ARTICLE DU 20/08/2005
Une semaine de préalerte
Vendredi 12 août, la préfecture activait la phase de préalerte du plan de secours spécialisé éruptions volcaniques, en raison de l’augmentation de l’activité sismique et du gonflement du sommet du piton de la Fournaise. Ces éléments laissaient en effet penser qu’une éruption était possible dans un délai estimé alors de quelques jours à quelques semaines, selon la formule consacrée. Une semaine plus tard, la préalerte prévaut plus que jamais : le nombre des séismes, jusqu’alors fluctuant, s’est stabilisé depuis ces derniers jours à un niveau quotidien d’une quarantaine ; le gonflement du volcan se poursuit.

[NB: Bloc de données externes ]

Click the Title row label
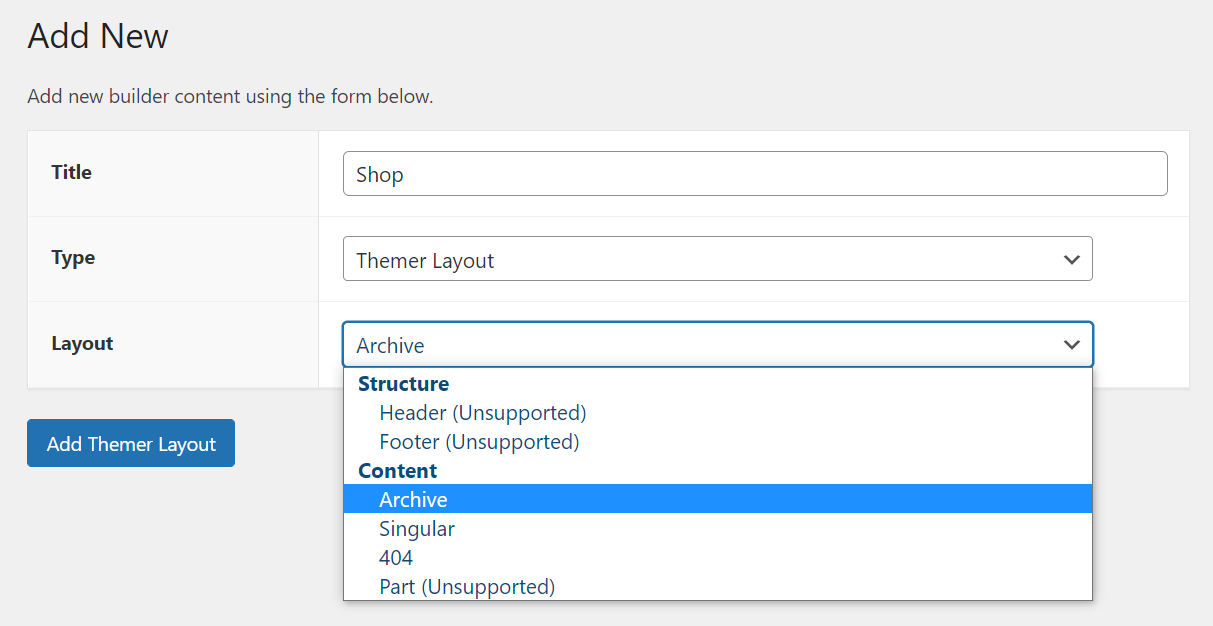1213x626 pixels. tap(71, 172)
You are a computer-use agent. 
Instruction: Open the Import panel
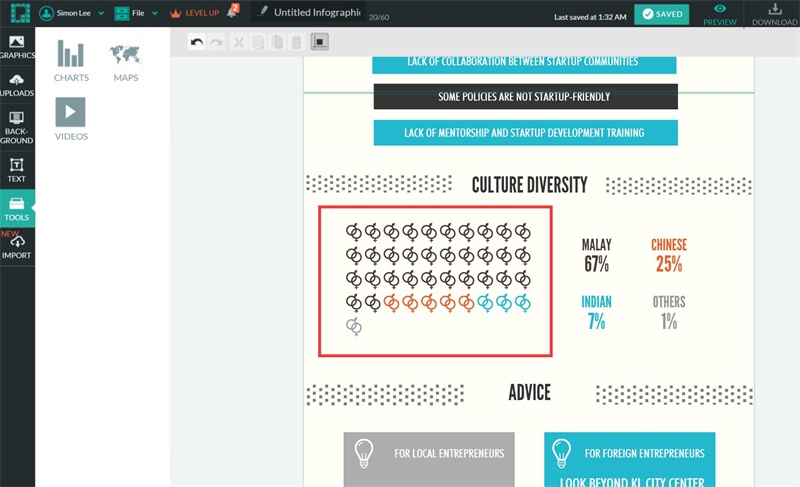click(x=17, y=246)
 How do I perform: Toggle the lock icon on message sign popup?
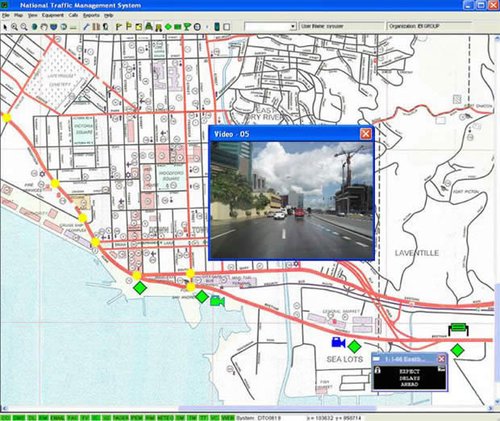378,370
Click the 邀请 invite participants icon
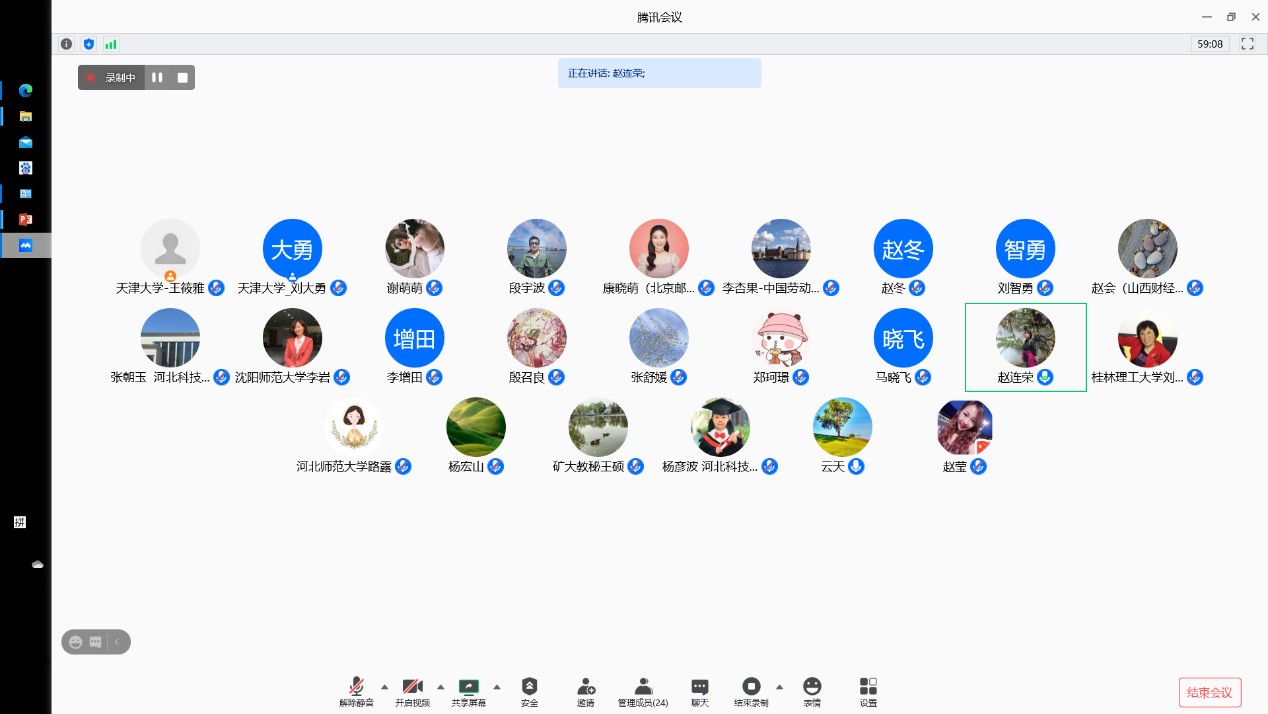The image size is (1268, 714). click(x=586, y=688)
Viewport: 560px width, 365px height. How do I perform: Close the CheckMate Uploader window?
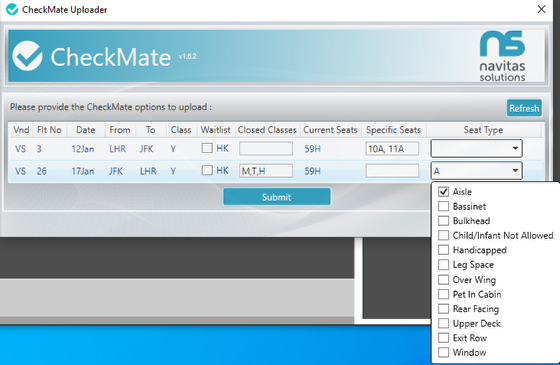[541, 9]
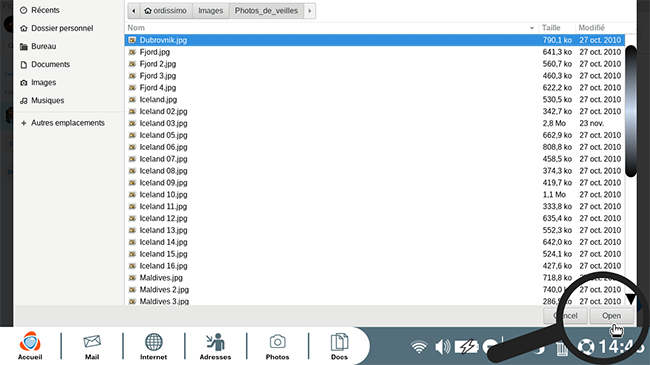Screen dimensions: 650x365
Task: Click the file list vertical scrollbar
Action: pos(631,111)
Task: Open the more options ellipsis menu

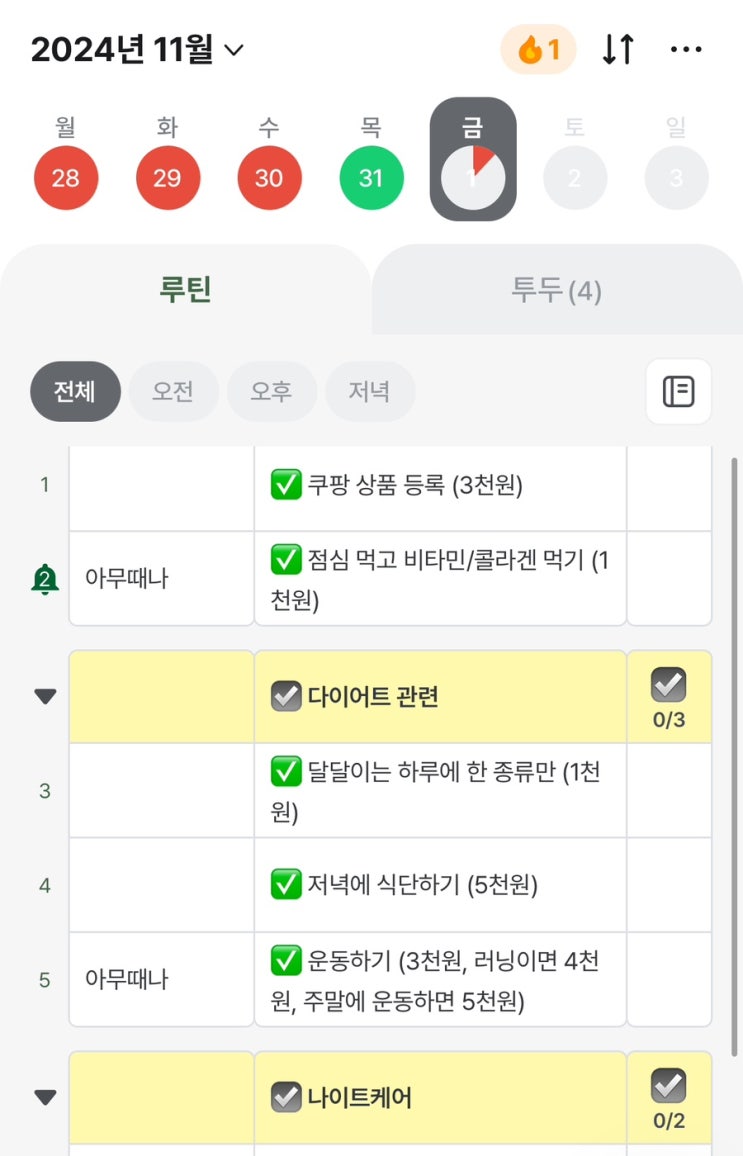Action: (x=687, y=48)
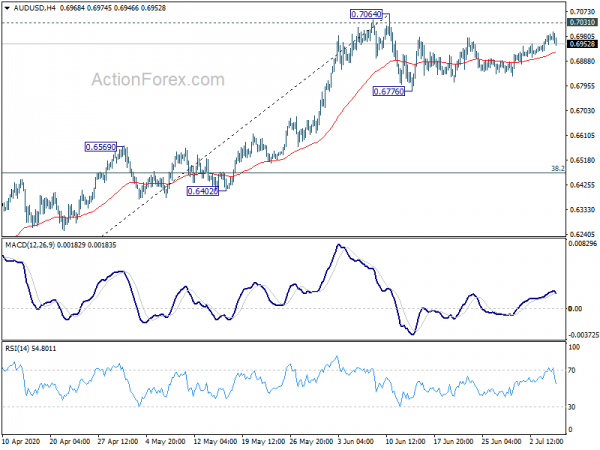Select the 0.7064 peak price label
The image size is (600, 450).
(367, 15)
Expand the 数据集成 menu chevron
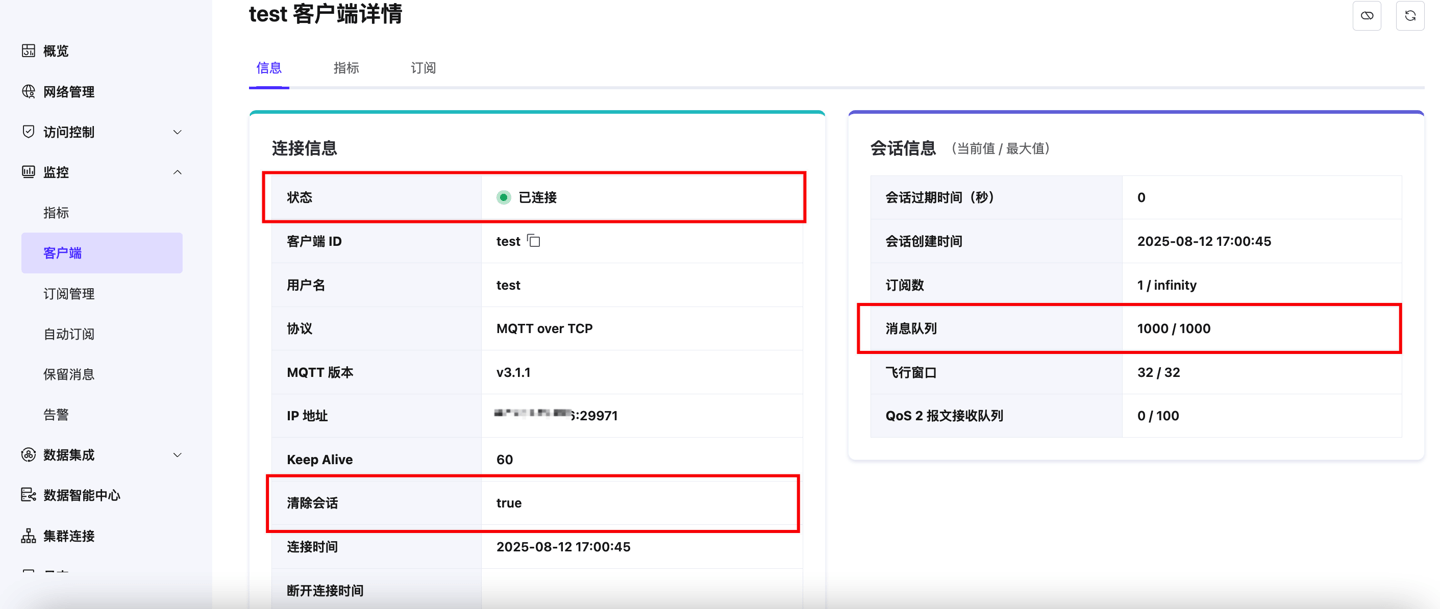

Mais il n’est pas possible pour autant de prédire la date de l’éruption attendue. L’accès au piton de la Fournaise est autorisé aux randonneurs, qui sont invités cependant à s’informer et à faire preuve de vigilance. En cas d’éruption imminente, l’alerte 1 serait en effet certes activée mais, on le sait, le délai est souvent relativement bref entre le déclenchement de l’alerte et le début de l’éruption (parfois moins d’une heure). Or, le temps de trajet de l’hélicoptère de la gendarmerie chargé de faire évacuer l’enclos en prévenant les visiteurs par haut-parleur ne peut guère être inférieur à trente minutes. Le volcan a été le théâtre de dix-huit éruptions depuis 1998, la dernière remontant au mois de février 2005.